Watch as SpaceX doesn’t quite manage to land a rocket at sea
Children prepare to take photos of the launch of Falcon 9 rocket near Vandenberg Air Force Base in California, the United States, on January 17, 2016.
The failed landing was a setback for the Hawthorne company’s plan to reduce launch costs by reusing rockets rather than having them fall into the ocean.
Jim Silva, Jason-3 program manager at the National Oceanic and Atmospheric Administration (NOAA), said the data collected by the spacecraft on the five-year mission will help support fisheries management and research into human impacts on the world’s oceans.
SpaceX conducted Sunday’s launch, which was made from Vandenberg Air Force Base in California, for NASA.
“The measurements from Jason-3 will advance our efforts to understand Earth as an integrated system by increasing our knowledge of sea level changes and the ocean’s roles in climate”. “Jason-3 satellite has been deployed”.
“Touchdown speed was OK, but a leg lockout didn’t latch, so it tipped over after landing”, Musk said in a tweet.
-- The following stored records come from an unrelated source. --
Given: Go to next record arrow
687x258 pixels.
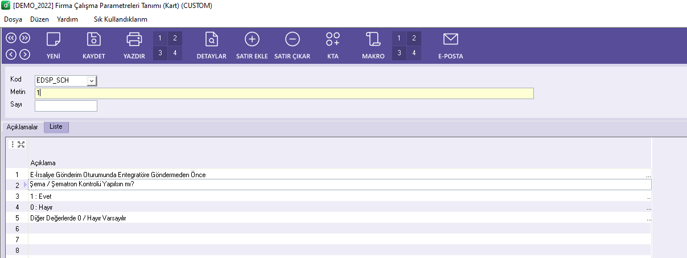Looking at the screenshot, I should point(24,54).
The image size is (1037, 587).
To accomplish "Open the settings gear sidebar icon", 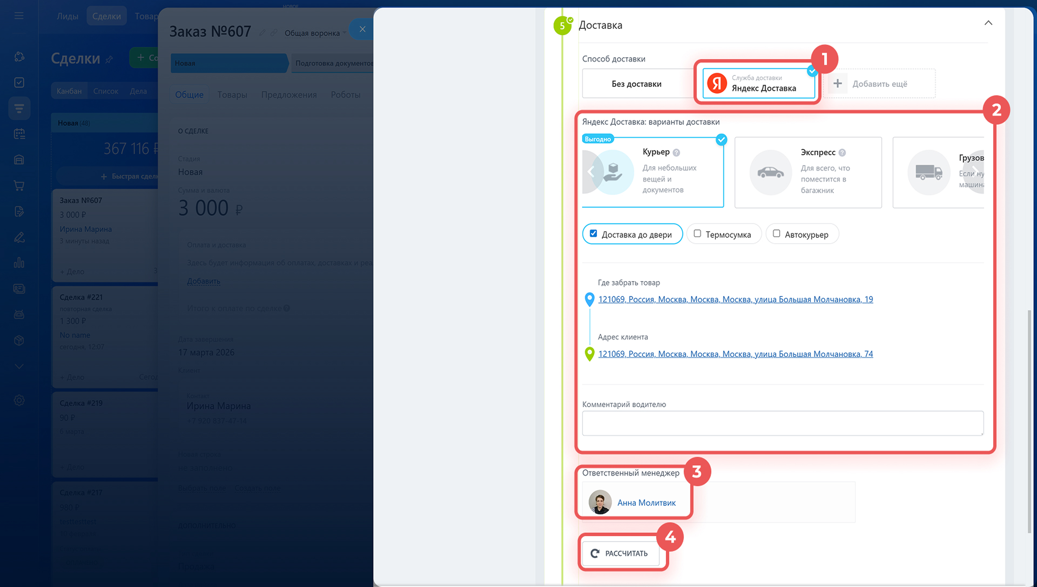I will pos(19,400).
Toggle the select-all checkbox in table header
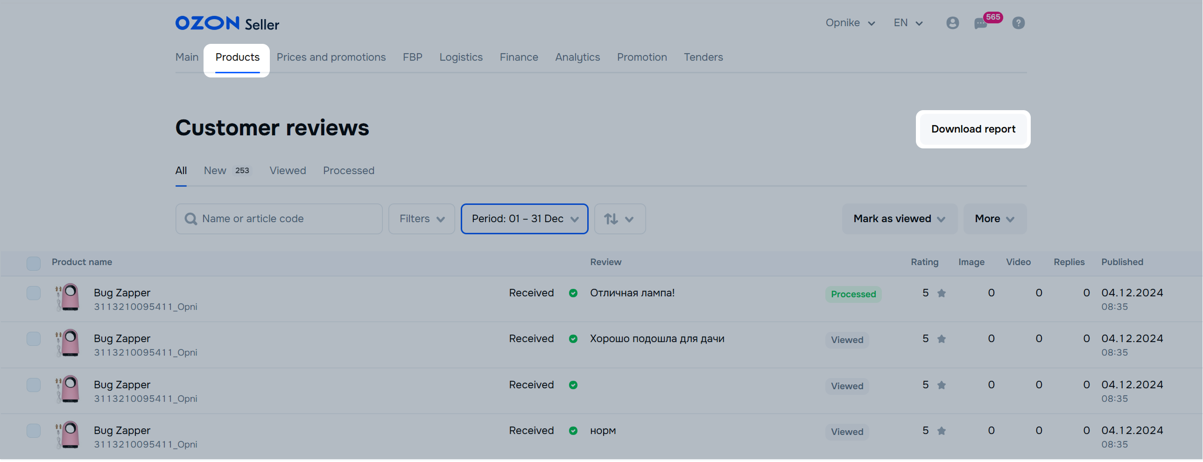Screen dimensions: 1203x462 pyautogui.click(x=34, y=263)
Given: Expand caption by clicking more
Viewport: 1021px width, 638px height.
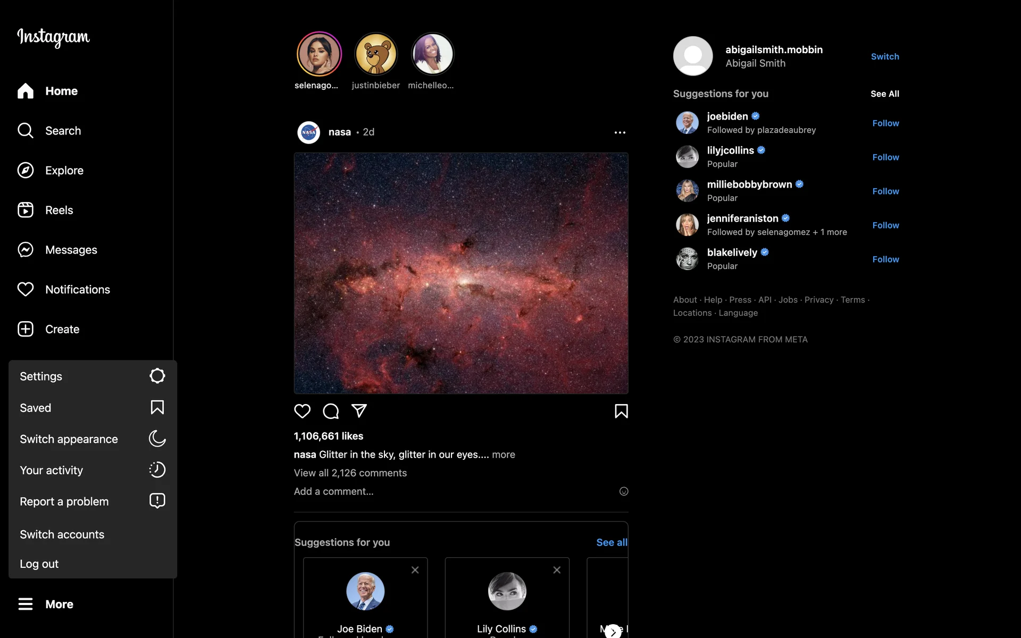Looking at the screenshot, I should (503, 455).

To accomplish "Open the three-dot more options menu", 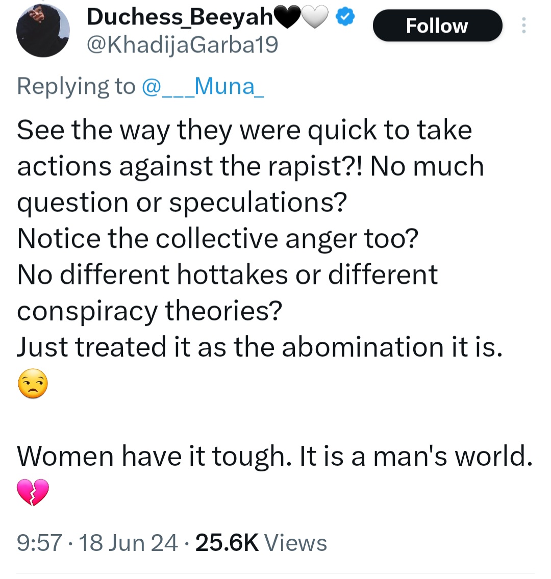I will [x=523, y=26].
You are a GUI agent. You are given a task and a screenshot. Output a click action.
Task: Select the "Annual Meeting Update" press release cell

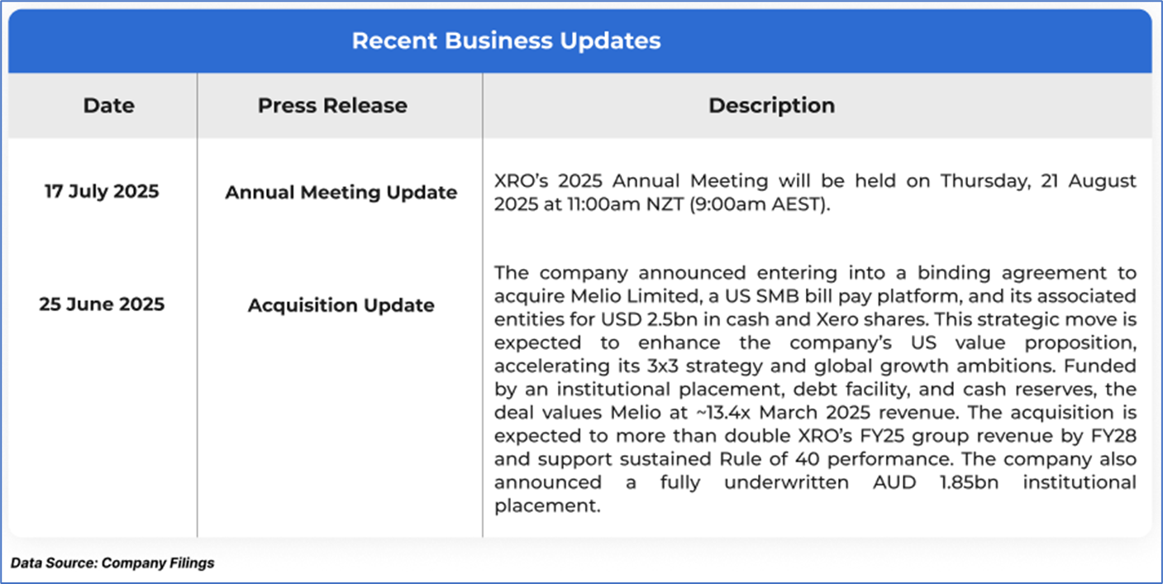point(341,193)

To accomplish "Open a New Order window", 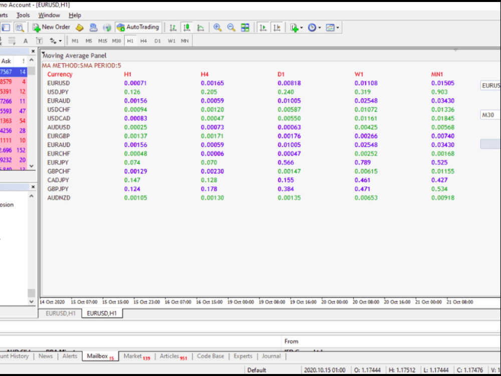I will (52, 27).
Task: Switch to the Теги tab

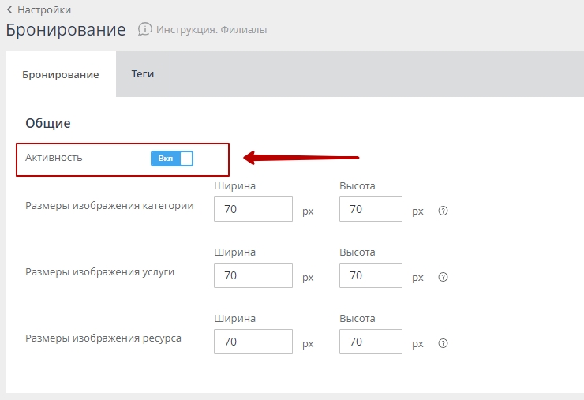Action: tap(143, 74)
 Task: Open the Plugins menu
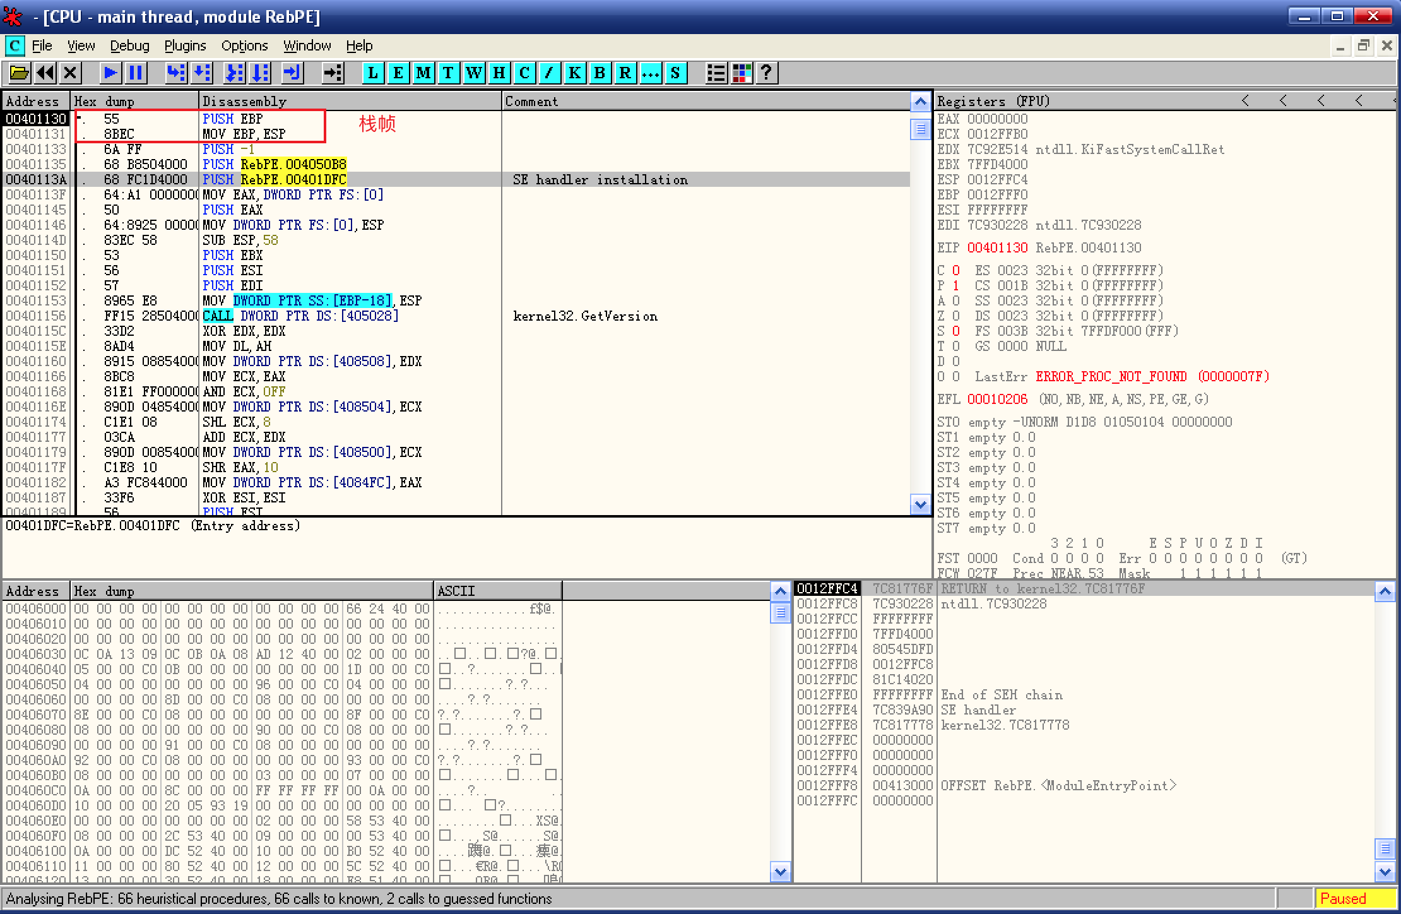185,46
We were reminded of that yesterday when SpaceX tried to land a Falcon 9 rocket on a barge in the Pacific.
In December, SpaceX successfully returned its upgraded Falcon 9 to flight after an explosion earlier in the year and demonstrated the industry’s first successful rocket landing during a commercial mission. Posting a spectacular video of the landing to Instagram, Musk speculated the root cause may have been ice buildup from condensation created from heavy fog before the rocket launched.
The idea to land the rocket on a platform in the ocean is based on a future perspective to reuse rockets carrying out more demanding tasks when there’s not enough fuel left to reach land.
It said the bid to nail the experimental landing of the first stage on the SpaceX drone ship “Just Read the Instructions”, had been a “secondary test objective”.
Another company official said the botched landing was secondary to the successful launch of the weather satellite. Hopefully the next sea landing will be spot-on.
The launch was a complete success with all first and second stage rocket firings and the Jason-3 deployment occurring precisely as planned and on time.